The Hope Market (Sundays) and Free Market (Saturdays), in operation since May 2002, are open from about 1pm to 7pm on weekend afternoons, and run through most of the year (although I’ve heard they are closed, somewhat inexplicably, during the months of November and February). Check with the Tourist Information booth on “Picasso Street” to be sure.
Hope and Free Markets

Hope and Free – what’s the difference? Two different names for the markets are misleading, since they share the same location - the children’s playground near the front gate of the university. However, keep in mind that some of the vendors (and merchandise) may vary depending on whether you go on a Saturday or Sunday.

The market is a makeshift gallery of up to 800 circulating vendors who sell a wide range of handmade, original objects geared primarily toward women, such as necklaces, earrings and other jewelry. While most of the vendors are clearly university students, others are artistic ajummahs (middle-age women), so there is a wealth of eclectic and creative stuff.

As I entered the market, there was a prominent banner advertising “hand-painting.” This stall was run by an older woman who was also selling a stylish denim spandex jacket for 40,000 won, as well as a myriad collection of blouses, dresses and jackets, usually hand-painted with images of flowers or other botanical themes. An image of one particular girl appeared on at least six of the items. When I questioned the vendor as to whom the girl was, she just pointed to her head with a poignant gesture, perhaps indicating that it may represent an estranged daughter or beloved friend from youth.

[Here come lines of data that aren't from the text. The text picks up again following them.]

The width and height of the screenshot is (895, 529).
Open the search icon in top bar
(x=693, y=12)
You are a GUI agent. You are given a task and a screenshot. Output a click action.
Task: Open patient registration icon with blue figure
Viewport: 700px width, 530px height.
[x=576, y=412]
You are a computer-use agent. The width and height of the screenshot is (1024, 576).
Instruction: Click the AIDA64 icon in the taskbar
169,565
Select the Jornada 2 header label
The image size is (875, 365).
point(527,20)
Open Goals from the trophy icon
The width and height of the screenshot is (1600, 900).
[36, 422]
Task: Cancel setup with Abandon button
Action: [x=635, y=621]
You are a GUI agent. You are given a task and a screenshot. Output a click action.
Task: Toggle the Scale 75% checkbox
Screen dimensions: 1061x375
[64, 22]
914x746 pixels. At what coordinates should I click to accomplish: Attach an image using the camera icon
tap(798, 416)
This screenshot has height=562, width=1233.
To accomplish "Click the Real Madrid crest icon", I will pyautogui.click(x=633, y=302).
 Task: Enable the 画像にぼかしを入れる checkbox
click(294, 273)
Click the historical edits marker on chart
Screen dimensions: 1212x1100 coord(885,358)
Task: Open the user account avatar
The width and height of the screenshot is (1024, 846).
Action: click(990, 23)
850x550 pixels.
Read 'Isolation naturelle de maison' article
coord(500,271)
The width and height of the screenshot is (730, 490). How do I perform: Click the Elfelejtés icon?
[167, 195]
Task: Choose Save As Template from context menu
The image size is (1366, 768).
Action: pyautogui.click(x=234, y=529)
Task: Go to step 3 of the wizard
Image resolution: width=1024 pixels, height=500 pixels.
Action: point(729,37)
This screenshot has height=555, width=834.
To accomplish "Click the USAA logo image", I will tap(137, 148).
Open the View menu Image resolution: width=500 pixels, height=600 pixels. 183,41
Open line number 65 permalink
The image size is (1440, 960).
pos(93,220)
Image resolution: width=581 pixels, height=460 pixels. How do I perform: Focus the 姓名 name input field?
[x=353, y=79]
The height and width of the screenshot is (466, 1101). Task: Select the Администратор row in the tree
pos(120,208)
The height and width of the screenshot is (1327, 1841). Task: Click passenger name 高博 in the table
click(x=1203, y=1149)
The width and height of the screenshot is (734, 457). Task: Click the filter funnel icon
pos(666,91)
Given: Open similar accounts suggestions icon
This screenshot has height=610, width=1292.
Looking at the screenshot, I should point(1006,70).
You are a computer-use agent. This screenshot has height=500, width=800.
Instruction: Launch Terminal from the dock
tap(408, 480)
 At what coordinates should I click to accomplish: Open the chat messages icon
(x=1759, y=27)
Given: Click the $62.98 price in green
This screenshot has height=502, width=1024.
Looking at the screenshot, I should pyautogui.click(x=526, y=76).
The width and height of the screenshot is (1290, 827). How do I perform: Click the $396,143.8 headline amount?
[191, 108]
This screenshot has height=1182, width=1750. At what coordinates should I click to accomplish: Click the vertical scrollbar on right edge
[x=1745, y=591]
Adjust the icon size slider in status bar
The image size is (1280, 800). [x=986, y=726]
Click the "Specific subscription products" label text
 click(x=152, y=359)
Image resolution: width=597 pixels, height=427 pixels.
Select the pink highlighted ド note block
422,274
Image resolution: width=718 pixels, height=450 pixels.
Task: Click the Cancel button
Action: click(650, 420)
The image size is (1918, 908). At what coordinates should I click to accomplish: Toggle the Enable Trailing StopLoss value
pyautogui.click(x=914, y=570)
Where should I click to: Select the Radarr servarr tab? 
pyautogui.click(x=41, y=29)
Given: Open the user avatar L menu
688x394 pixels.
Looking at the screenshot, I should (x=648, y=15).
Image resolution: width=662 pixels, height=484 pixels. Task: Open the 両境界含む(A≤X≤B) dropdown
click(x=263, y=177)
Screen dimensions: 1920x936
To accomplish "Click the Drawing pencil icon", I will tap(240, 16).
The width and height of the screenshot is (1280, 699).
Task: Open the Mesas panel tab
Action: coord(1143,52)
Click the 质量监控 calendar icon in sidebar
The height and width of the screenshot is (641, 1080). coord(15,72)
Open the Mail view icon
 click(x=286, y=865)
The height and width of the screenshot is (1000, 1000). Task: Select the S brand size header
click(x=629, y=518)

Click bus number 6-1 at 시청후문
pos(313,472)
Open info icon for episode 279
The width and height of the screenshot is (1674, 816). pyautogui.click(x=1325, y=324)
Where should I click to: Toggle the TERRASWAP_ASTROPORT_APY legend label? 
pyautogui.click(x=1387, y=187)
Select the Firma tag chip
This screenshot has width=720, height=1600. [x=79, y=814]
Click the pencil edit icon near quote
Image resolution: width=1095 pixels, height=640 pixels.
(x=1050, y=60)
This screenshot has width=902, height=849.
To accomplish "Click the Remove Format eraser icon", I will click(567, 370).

Contemplating this, I moved on to the next stall, where they were selling fashionable blue and silver knit belts for 8,000 won (originally 12,000 won). They also had odd woolen hats that looked like animals; for example, one was bright green with protruding white frog’s eyes. While these hats usually sell for 15,000 won, the friendly artists promised foreigners a 1,000 won discount. Visit the website at for more information and some corny pictures of people wearing the hats.

→ For more information on the Flea Markets in Seoul, click here!
Picasso Street
In general, Hongdae has become an experimental platform for new artists, especially for those whose work has not yet become commercial enough to break into, say, the Insa-dong scene. While “Picasso Street” is something of a misnomer, as the merchandise appears to convey a distinctly Korean style (with cloth material, floral insignias and other patterned trinkets featuring prominently), its artistic offerings are more than worthy of its namesake.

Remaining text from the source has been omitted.